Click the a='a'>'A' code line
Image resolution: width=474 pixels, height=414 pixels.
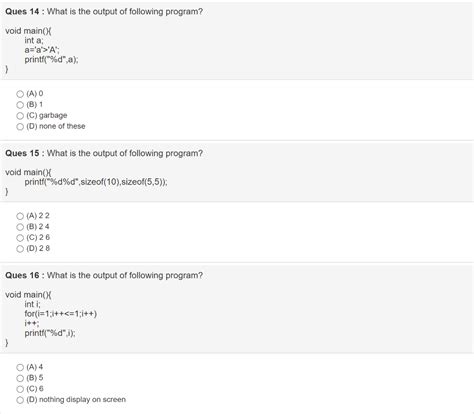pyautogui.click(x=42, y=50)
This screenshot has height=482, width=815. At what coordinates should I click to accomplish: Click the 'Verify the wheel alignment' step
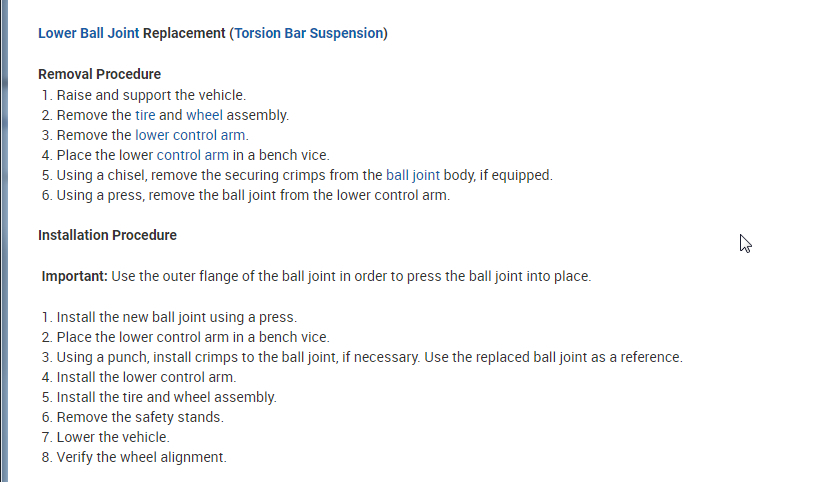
==
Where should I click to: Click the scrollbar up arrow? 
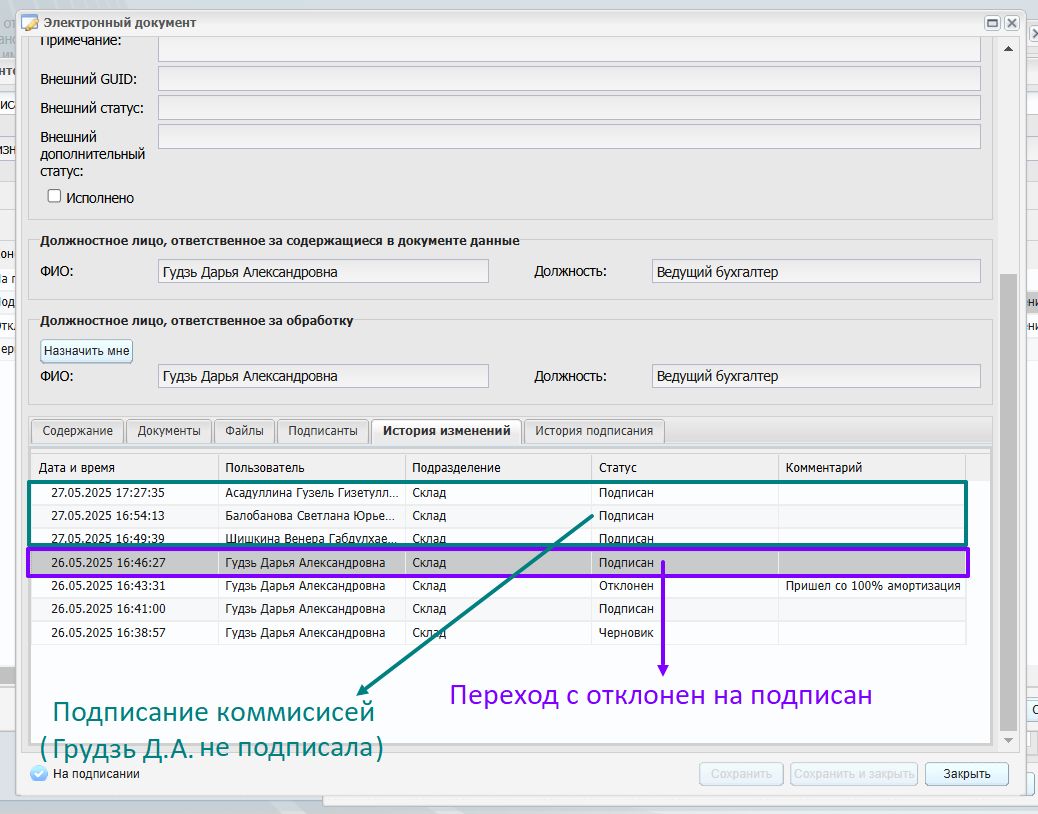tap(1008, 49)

# Exercise prompt
Please transcribe the items word for word, starting at the line that contains "Click the a='a'>'A' code line" and stopping after the line that contains "This screenshot has". Leave the pictures out.

# Reply
Click the a='a'>'A' code line
Image resolution: width=474 pixels, height=414 pixels.
pyautogui.click(x=42, y=50)
This screenshot has height=482, width=815. At what coordinates should I click to accomplish: Click the 'Verify the wheel alignment' step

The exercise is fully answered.